ARIANNA’S THREAD. The rules of life and leadership of the founder of the media portal The Huffington Post Arianna Huffington
The career path of Greek-American journalist Arianna Huffington, the founder of The Huffington Post Media Group, has been a bumpy one, and her experience varied and instructive. It can be called a “roller coaster”, because the ups and downs followed one after the other, not giving an opportunity to rest and gain strength.
Huffington published successful books, knocked over the thresholds of editions, receiving three dozen rejections in a row, then fought in 2003 for the post of governor of California with Arnold Schwarzenegger and lost. Then she took the fifth place with an underweight of only 0.55% of the vote and was very sad about this.
Nevertheless, Arianna Huffington has always found that very saving thread leading to success. She entered her name in the golden thirty of the most influential women in the media and not only, flashing her trademark smile from the covers of glossy magazines.“Money and power by themselves are like a two- legged stool – you can balance on it for a while, but eventually you are going to topple over. And more and more people – very successful people – are toppling over”. This phrase Arianna Huffington uttered at the very beginning of her career. She left her native Athens because she began studying at the University of Cambridge in England. In 1972, the girl received a master’s degree in economics.
Arianna was actively filled with knowledge and made new useful acquaintances. In the 70s, she already began her career as a publicist and a journalist, tried to take part in all civic events and was always in sight. For example, while still improving her English, a young Greek woman became the first foreigner to become the president of a discussion club.
“I must admit that our culture still does not accept powerful, flamboyant, straightforward women,” said Arianna Huffington. “We identify power with masculinity, and even ruthlessness – all these are traits with which women are afraid to identify themselves, because then we will be called “cheeky”, “intrusive” and “harsh”. It is not surprising that women are often afraid to come forward, take the situation into their own hands, express their point of view”.
Soon she published a book The Feminine Woman, in which she spoke out negatively about feminism and LGBT people. The book caused a sensation, and Arianna Huffington became notorious.
And she even spoke about this: “Today, “insolent” women are no longer declared witches, we just call them “hysteric”. And if they demand what society finds unpleasant, difficult or dangerous, we reject their point of view as irrational or overly emotional”.
Soon, in 1980, Arianna Huffington moved to the United States and immediately realized that all her British achievements were behind. In America, you had to start your journey anew. Arianna did everything like the first time – she wrote a book. But that time – about the life of Maria Callas, an American singer of Greek origin.
Having received a calling and a pass to high society parties, she meets her future husband, millionaire Michael Huffington, who made a fortune in the oil business. And if at first Arianna fiercely defended the views of the Democrats, now she has become a supporter and mouthpiece of the Republican Party. After all, Michael was in it.
“We strive for wealth, expecting that it will help overcome fear, but sometimes relentless pursuit of money is just a manifestation of other fears,” Arianna Huffington expresses self-irony.
When she finished work on the book about Picasso, a scandal erupted. However, very different sense than Mrs. Huffington expected. A certain Lydia Gasman caught the overly proactive writer of plagiarism and called her an “intellectual kleptomaniac”.

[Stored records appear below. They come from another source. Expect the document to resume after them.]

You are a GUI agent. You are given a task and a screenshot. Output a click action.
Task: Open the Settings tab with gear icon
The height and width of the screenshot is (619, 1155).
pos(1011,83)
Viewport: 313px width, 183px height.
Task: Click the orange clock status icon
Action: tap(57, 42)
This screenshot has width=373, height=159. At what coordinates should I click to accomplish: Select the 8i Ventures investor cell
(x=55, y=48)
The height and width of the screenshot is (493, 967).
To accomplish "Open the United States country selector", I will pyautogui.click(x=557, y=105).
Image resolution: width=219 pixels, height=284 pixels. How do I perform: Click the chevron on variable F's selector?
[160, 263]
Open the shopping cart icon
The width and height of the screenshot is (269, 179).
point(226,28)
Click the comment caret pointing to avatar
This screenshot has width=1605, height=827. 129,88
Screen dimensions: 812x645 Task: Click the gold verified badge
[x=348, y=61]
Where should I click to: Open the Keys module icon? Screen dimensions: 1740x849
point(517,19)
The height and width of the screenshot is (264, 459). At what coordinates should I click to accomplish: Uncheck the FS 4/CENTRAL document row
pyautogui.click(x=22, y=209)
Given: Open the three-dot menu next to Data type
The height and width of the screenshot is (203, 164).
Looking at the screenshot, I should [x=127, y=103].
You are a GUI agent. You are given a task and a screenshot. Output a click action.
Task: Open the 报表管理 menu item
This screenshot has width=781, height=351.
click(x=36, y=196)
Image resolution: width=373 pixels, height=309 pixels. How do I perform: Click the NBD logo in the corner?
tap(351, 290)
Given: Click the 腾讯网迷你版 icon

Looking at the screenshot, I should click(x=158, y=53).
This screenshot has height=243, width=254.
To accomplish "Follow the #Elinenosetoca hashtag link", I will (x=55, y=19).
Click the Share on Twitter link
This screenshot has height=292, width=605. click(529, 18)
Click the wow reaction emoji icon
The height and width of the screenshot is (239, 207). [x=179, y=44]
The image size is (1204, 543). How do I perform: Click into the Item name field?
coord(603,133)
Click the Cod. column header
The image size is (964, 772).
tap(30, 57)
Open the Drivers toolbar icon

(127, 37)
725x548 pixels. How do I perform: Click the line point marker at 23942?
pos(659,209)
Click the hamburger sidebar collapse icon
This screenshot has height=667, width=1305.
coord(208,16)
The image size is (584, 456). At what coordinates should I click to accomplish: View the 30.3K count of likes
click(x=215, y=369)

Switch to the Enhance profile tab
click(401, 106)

She illegally used pieces from an unpublished dissertation by Gasman in her work. Despite the fact that the billionaire’s wife stole years of work from her, the offended woman generously refused to sue.
The story is said to have negatively affected Michael Huffington’s career and cost him a Senate seat. “Fearless women are united by the understanding that much is still ahead and there will be even more obstacles, even more risks, even more failures, that they have to gain even more weight, rejoice in the next success, plant new trees,” Arianna wrote in her next book and began to work with even more zealously.
She has now immersed herself in developing her political blogging site and news aggregator, The Huffington Post, which opened in 2005. With the sale of it to the American media group AOL for $ 315 million, it became a thriving Internet company. Arianna Huffington not only retained the leadership of the resource, but also continued to publish books.
“I worked eighteen hours a day, seven days a week – I was developing my business, expanding my audience, looking for investors. But I realized that I was not in control of my life”. The grueling work finally exhausted her: due to chronic lack of sleep and exhaustion, Huffington lost consciousness, fell, broke a cheekbone and damaged an eye. This is how her “lightest” book, Thrive, appeared.
She continues to be active, recording TED videos, but now they will be about the health of a woman leader, finding herself, the importance of sleep and rest, meditation. “We are so diligently seizing on free minutes in order to squeeze in even more meetings, conferences, business trips that we cease to exist in the “here and now” mode. We plan our life, but we don’t live it,” says Huffington.
It looks like she can finally legally rest on her laurels and devote herself to relaxation. After all, the brainchild of Arianna Huffington – the site Huffingtonpost.com – has already entered the top hundred most visited resources on the world Internet and even received the Pulitzer Prize.